Is there a formula for $\Pi_{i=0}^n (1-a_i)$?

Answer 1

In a standard $q$-notation, the product of your interest is $$ (z;q) _ n:=\prod_{j=0}^{n-1}(1-zq^j). $$ The formula known as the $q$-binomial theorem expresses this product as sum: $$ (z;q) _ n=\sum _{k=0}^n {\genfrac{[}{]}{0pt}{}{m}{n}} _q (-z)^kq^{k(k-1)/2}, $$ where the $q$-binomial coefficients are defined, e.g., in this question.

Answer 2

If $a = -1$ you get $\displaystyle \left(1 + \frac{1}{r}\right)\cdot 0 \cdot \prod_{i=k}^n (1 + r^k)= 0$. The last factor is a generating function (free book inside!) counting the number of partitions of $k$ into distinct parts with parts at length at most $n$.

Let's look at the partitions of $5$. \[ (5) \quad (4+1)\quad (3+2)\quad (3+1+1)\quad (2+2+1)\quad (2+1+1+1)\quad (1+1+1+1+1)\] This would appear as the $r^5$ term in that series. However, many of these do not have distinct parts.

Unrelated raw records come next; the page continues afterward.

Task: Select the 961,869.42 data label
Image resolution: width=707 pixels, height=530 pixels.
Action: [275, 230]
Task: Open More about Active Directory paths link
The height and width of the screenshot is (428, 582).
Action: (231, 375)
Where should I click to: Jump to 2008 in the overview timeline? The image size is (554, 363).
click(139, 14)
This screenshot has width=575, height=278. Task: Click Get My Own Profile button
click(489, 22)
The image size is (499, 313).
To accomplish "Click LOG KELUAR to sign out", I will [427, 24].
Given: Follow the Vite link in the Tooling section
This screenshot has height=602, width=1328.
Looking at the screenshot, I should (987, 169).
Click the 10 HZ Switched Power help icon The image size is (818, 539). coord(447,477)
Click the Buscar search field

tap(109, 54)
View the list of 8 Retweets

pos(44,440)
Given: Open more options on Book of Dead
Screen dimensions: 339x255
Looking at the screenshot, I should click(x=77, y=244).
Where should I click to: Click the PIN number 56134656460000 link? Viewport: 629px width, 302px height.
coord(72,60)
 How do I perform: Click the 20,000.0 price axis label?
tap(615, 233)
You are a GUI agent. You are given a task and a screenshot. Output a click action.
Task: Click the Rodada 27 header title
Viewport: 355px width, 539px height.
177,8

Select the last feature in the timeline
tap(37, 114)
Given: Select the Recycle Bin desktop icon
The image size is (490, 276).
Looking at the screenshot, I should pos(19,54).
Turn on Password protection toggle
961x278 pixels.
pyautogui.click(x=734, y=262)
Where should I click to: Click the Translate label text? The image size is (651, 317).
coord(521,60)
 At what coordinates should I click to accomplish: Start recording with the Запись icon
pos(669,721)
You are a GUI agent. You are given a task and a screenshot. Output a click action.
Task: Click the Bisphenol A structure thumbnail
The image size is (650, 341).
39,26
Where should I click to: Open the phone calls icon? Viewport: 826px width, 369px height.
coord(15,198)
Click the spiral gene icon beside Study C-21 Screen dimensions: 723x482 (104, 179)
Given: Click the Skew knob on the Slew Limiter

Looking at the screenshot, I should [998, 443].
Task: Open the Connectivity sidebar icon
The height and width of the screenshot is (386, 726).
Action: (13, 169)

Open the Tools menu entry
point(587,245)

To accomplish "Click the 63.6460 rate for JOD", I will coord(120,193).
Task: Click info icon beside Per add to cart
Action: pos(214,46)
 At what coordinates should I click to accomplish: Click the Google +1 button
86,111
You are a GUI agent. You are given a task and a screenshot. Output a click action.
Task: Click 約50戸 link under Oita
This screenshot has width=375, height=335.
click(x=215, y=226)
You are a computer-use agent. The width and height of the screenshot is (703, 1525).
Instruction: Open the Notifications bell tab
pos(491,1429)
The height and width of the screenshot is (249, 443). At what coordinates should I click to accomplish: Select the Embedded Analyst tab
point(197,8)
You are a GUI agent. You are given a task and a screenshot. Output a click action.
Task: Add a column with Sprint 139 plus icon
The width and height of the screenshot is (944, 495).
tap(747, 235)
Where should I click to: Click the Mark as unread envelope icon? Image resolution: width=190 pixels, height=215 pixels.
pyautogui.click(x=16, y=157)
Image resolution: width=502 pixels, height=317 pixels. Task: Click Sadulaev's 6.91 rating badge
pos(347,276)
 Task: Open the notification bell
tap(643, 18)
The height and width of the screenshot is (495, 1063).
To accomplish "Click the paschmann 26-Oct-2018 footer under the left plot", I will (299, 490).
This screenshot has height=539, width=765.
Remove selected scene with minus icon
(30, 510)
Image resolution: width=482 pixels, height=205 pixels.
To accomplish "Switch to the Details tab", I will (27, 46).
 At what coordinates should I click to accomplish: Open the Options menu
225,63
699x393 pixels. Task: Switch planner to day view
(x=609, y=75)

So we rule out the last four. \[ (5) \quad (4+1)\quad (3+2)\] However, with your two additional factors, you're allowing upto one $0$ and one $-1$ in your partition.
\[ (5) \quad (4+1)\quad (3+2)\quad(6+(-1))\quad (5+0) \quad (4+1+0)\quad (3+2+0)\quad(6+0+(-1))\dots\]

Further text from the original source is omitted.